What to work on -> Nothing but the lines from the one with "Click the Управляющие laptop icon" through the end of the records may appear in the answer, each reproduced exactly, pictures omitted.

[Dataset excerpts]
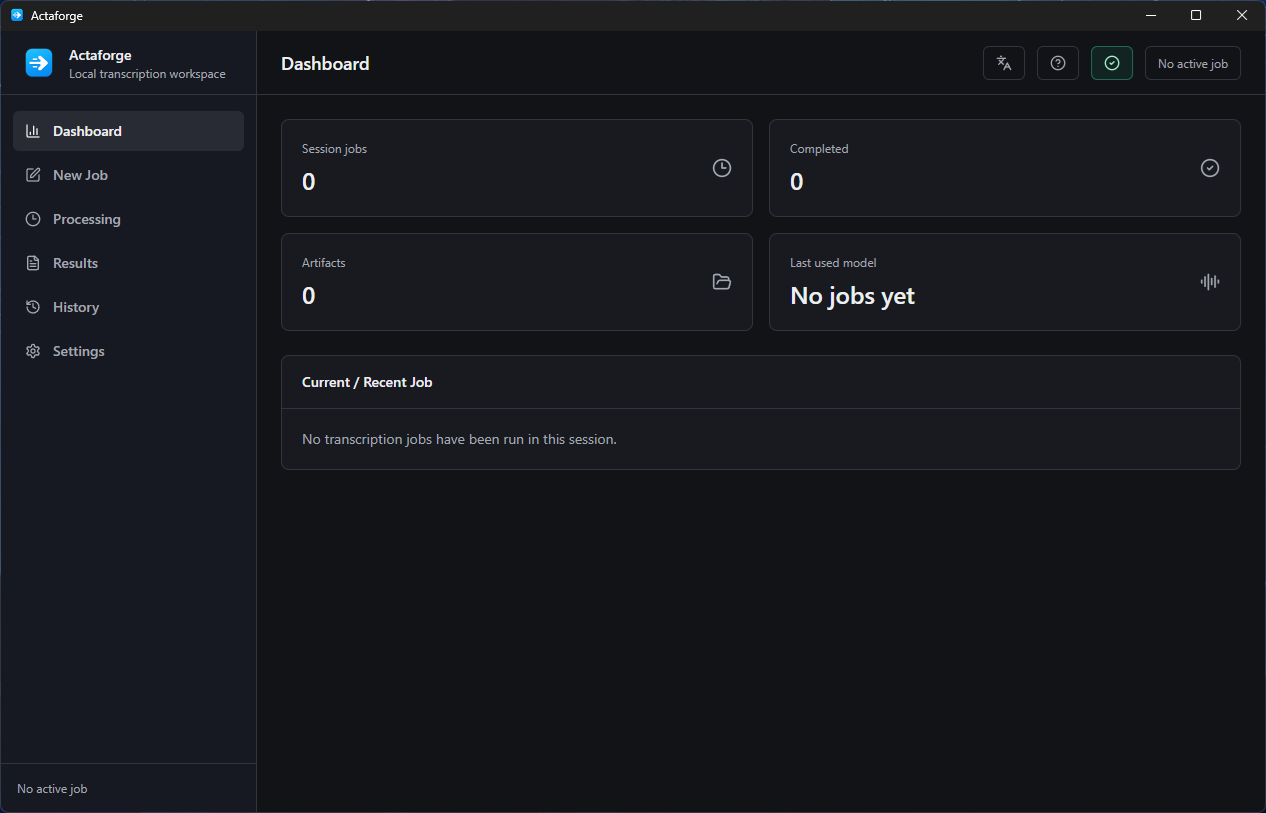Click the waveform icon on Last used model card
The width and height of the screenshot is (1266, 813).
(x=1210, y=282)
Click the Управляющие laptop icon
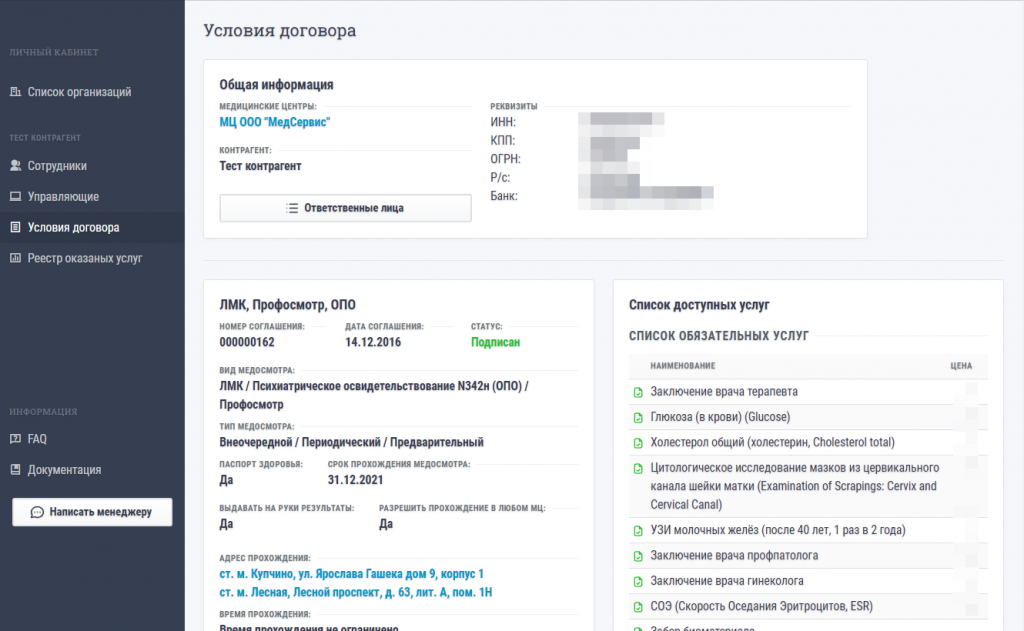Viewport: 1024px width, 631px height. [15, 197]

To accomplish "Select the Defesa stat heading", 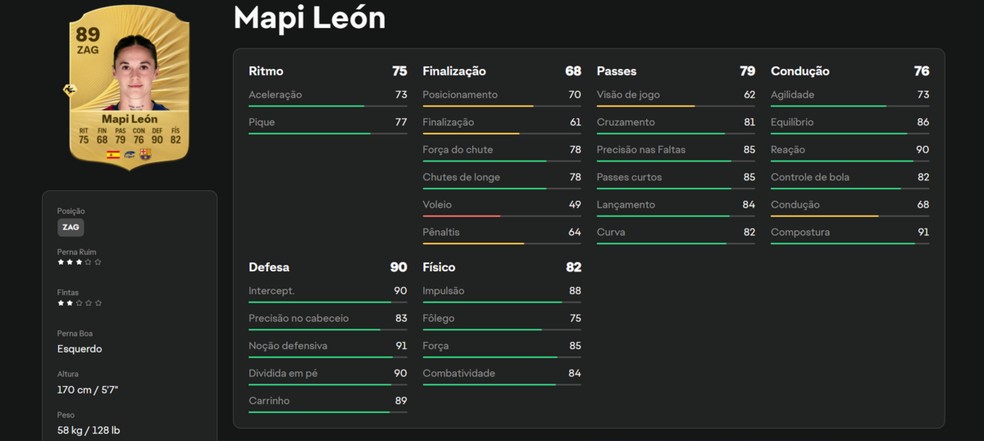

Worked solution ->
Click the Управляющие laptop icon
Viewport: 1024px width, 631px height. [15, 197]

To accomplish "Select the Defesa stat heading", 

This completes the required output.